This story opens with a trope that I’ve been told you should never do… the POV character wakes up in a sleep/med pod and struggles to survive. I suppose that the lesson here is that “never” means that it needs to be done well. I have a story where my main POV character also wakes up in a sleep/med pod, but as I’ve thought about that story over the years, I realize it isn’t essential to the plot, and so I’ve changed it. In this story, too, it isn’t essential to the plot, but these medipods keep showing up at important points in the story, so having it play a role early maybe makes some sense. All rules are there for a reason, and all rules can be broken. I just wish I could look under the hood on this one… why is it ok here? I don’t know.
The story is about a brother and a sister… and a third party who we don’t really ever figure out who it is even at the end. The brother, Biran, lives in “the present,” although it is in the future, while the sister, Sanda, has awakened several hundred years in the future after a weapon destroyed the whole system. The other story is clearly a side story, though an important character is revealed in that story towards the end of the book. I feel like the side story will gain in importance in the sequel. Biran is trying to save his sister from a battle that took place “in the present,” While Sanda has decided to jet off into the black because the system is now dead.
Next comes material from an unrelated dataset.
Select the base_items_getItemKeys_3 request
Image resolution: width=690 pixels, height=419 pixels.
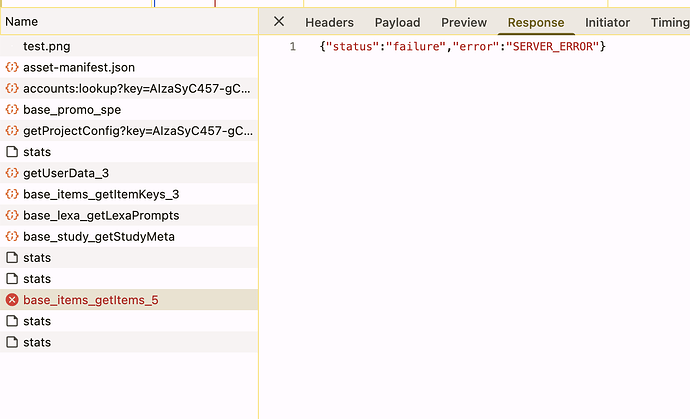click(101, 194)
Much of the first half of the book is spent in these 3 respective spaces, and since you know how it ended up, you just are left wondering how exactly the weapon will be used to decimate the system. Sanda is a hard working and smart person who runs a salvage operation to try to save her own skin for the long (hundred year) flight to the the next nearest system. There is tension, but it is also uneasy.
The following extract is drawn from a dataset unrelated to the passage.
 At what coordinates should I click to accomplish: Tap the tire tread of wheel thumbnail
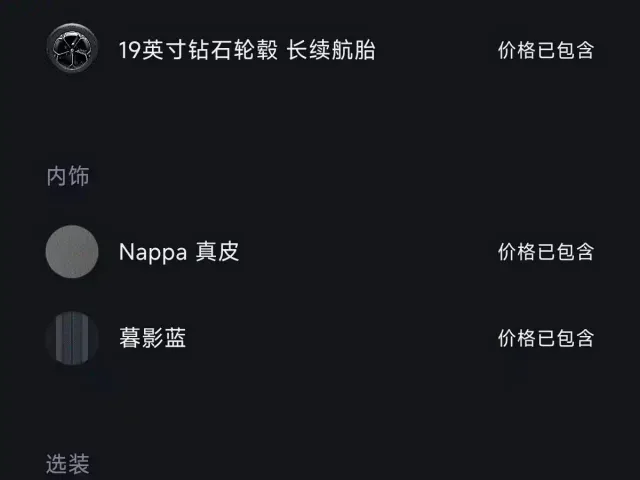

No spoilers here, but things change in the second half. And the pace picks up quickly. I noted some craft things that I liked. First, there are several “interludes,” where we get to meet a newscaster and see her from behind the camera; she plays a role in the story later. We also get to meet the original woman who discovered the “gates” that allow for space travel in this universe. We get to see her pushing the tech and then setting the gate up out by Charon. It is a long ago flashback and it sets the stage for the Protectorate, the “ruling class” that controls the gates.
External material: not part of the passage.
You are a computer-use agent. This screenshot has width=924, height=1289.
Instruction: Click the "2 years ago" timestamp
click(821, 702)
There is a lot of depth to this world, even though we see it from the lens of the ruling class. There is intrigue, there is some spy craft, and not everything is what it seems. I enjoyed this book and will read the sequel, but it didn’t “grab” me like some other things I’ve read recently. I can’t put my finger on why… Biran felt a bit whiny at times; Sanda felt a little bossy… I’m not really sure. the characters didn’t ever feel as real to me as I would have liked. But, it was definitely an enjoyable read!